### THE PROBLEM
The required result is an exact copy of the lines beginning at the line that contains "Task: Open the chat support bubble" and ending at the last line of the material below.

┌────────

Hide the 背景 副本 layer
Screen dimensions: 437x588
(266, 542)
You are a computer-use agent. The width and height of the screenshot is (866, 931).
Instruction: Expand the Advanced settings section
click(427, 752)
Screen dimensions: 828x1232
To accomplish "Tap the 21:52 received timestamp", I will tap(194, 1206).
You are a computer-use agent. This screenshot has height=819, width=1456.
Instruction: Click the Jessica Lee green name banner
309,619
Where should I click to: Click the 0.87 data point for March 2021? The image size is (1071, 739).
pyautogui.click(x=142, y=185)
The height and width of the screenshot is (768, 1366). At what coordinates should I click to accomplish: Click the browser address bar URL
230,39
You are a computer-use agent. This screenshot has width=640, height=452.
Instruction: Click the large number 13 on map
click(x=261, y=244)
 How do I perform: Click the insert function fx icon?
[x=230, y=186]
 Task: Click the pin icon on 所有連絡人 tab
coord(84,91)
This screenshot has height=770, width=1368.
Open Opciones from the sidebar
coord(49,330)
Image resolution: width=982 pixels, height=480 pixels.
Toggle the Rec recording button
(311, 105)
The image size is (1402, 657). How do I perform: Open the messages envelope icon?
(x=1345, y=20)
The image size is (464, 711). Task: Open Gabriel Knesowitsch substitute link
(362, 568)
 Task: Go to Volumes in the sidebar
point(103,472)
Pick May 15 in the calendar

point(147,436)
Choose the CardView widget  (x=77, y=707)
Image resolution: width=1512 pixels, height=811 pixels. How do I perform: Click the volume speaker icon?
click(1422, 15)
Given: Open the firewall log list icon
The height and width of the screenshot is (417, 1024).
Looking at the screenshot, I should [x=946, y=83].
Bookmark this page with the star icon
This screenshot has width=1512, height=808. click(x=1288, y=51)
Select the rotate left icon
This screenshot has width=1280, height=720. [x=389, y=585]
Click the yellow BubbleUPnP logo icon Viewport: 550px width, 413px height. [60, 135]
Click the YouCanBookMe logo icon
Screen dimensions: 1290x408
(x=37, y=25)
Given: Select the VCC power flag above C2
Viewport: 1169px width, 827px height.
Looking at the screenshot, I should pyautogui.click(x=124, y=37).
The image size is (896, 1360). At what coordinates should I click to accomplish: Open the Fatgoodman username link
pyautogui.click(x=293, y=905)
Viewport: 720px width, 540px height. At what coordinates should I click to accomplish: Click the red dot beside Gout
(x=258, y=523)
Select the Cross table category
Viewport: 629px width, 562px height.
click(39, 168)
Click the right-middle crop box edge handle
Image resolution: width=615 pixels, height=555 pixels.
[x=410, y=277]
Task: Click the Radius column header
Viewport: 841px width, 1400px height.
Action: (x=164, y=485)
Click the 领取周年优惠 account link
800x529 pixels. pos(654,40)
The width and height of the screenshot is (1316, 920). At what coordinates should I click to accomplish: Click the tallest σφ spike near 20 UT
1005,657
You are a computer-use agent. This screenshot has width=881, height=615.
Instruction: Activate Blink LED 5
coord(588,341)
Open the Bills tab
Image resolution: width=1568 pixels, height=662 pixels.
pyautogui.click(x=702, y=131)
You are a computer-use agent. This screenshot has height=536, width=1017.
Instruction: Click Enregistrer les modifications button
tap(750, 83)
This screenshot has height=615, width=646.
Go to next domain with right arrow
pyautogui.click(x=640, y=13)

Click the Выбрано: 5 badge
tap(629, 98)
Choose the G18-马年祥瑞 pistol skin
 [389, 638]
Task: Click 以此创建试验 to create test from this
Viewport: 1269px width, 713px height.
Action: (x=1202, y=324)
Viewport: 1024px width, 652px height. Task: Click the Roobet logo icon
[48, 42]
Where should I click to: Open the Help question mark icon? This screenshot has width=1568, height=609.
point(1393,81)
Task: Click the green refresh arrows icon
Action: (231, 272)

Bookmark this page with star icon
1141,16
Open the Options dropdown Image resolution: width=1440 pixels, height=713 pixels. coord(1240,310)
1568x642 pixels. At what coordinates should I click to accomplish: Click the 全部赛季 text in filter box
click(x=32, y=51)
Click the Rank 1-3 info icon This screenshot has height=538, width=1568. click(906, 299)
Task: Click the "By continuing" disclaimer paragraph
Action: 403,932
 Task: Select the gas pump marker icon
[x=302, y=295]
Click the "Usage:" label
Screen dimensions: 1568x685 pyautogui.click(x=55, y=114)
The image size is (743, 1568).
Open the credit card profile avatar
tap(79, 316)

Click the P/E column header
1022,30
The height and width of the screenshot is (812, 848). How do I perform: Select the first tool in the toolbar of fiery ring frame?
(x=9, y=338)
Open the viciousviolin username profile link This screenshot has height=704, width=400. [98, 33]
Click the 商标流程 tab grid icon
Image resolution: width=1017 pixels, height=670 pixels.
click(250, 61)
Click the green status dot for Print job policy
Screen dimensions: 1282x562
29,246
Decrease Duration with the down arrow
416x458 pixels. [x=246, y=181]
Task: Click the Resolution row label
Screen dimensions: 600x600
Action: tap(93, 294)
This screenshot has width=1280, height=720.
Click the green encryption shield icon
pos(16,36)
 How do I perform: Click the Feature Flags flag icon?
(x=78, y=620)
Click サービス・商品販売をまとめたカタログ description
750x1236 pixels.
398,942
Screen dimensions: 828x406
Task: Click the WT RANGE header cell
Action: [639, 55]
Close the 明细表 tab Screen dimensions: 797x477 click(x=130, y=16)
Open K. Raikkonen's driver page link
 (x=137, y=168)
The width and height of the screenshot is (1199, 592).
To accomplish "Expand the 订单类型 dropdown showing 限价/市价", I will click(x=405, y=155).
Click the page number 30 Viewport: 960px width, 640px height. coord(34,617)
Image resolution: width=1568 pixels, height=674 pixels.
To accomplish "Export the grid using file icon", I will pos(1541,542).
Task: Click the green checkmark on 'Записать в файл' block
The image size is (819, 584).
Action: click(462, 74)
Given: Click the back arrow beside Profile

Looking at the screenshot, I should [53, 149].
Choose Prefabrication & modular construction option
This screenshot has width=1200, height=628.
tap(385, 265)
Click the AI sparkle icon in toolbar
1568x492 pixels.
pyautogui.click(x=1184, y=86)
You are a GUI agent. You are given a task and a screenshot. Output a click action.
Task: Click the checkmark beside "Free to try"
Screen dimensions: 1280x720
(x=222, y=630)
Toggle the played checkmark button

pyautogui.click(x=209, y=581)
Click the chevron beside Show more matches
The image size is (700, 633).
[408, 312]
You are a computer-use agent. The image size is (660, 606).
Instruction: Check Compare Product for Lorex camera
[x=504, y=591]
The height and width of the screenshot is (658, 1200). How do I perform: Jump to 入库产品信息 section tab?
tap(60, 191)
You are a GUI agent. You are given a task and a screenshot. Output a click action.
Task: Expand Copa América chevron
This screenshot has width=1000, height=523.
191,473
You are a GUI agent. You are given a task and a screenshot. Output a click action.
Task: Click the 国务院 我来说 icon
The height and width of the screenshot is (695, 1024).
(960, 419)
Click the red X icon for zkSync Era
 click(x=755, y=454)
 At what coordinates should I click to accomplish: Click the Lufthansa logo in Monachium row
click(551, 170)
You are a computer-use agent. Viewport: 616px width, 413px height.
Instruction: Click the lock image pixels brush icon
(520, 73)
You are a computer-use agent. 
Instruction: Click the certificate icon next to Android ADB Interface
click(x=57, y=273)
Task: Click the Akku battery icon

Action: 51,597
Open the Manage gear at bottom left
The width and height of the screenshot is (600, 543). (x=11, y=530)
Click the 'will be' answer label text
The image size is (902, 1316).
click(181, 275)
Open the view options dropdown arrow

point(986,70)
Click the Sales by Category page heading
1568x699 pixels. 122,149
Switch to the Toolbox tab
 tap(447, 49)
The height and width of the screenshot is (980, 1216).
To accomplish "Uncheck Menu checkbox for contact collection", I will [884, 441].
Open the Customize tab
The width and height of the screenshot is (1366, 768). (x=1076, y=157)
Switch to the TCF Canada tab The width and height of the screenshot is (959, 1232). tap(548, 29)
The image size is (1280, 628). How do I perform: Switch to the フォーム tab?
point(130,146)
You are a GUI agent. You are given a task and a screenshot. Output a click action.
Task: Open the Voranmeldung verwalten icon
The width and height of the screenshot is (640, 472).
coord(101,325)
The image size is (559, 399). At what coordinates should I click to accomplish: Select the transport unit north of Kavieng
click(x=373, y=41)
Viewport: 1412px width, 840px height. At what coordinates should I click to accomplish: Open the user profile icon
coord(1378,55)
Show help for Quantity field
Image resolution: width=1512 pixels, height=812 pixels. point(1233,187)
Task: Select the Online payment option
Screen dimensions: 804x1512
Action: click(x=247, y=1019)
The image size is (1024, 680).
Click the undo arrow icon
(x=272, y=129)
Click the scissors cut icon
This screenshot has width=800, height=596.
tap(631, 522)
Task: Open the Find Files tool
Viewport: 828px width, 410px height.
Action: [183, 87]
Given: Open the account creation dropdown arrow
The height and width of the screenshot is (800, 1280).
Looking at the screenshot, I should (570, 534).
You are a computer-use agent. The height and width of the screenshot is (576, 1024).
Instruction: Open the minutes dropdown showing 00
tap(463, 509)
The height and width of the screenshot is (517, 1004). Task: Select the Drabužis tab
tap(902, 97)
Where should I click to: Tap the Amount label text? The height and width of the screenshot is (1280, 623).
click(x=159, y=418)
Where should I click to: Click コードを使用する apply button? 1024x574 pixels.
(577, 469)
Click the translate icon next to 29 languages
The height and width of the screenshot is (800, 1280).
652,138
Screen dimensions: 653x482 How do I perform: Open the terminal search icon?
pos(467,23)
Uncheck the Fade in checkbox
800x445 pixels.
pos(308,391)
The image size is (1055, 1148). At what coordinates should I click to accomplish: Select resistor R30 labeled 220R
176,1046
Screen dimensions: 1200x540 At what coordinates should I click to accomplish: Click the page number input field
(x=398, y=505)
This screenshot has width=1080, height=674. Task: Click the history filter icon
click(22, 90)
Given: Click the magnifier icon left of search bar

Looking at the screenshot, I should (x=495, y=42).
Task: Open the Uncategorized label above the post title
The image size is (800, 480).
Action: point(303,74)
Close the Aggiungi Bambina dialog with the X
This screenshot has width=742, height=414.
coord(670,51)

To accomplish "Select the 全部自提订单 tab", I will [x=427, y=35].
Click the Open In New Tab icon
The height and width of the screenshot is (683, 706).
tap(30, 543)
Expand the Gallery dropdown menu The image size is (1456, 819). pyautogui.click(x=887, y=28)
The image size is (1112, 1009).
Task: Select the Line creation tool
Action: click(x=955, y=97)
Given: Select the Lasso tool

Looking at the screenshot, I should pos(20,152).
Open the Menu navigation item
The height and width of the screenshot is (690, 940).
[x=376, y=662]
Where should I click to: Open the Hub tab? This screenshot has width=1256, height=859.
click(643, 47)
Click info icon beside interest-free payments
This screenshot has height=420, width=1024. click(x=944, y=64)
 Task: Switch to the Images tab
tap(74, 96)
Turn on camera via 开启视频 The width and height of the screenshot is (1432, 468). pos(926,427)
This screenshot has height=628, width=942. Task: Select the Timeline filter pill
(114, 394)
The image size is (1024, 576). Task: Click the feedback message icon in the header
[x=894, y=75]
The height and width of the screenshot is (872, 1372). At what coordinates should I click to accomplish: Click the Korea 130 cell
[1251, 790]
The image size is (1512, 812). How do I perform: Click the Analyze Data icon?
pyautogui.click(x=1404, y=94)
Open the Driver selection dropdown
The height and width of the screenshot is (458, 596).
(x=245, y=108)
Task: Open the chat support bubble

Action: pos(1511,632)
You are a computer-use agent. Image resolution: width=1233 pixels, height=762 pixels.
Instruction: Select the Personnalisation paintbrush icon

└────────

### ANSWER SECTION
Task: Open the chat support bubble

Action: pos(1511,632)
You are a computer-use agent. Image resolution: width=1233 pixels, height=762 pixels.
Instruction: Select the Personnalisation paintbrush icon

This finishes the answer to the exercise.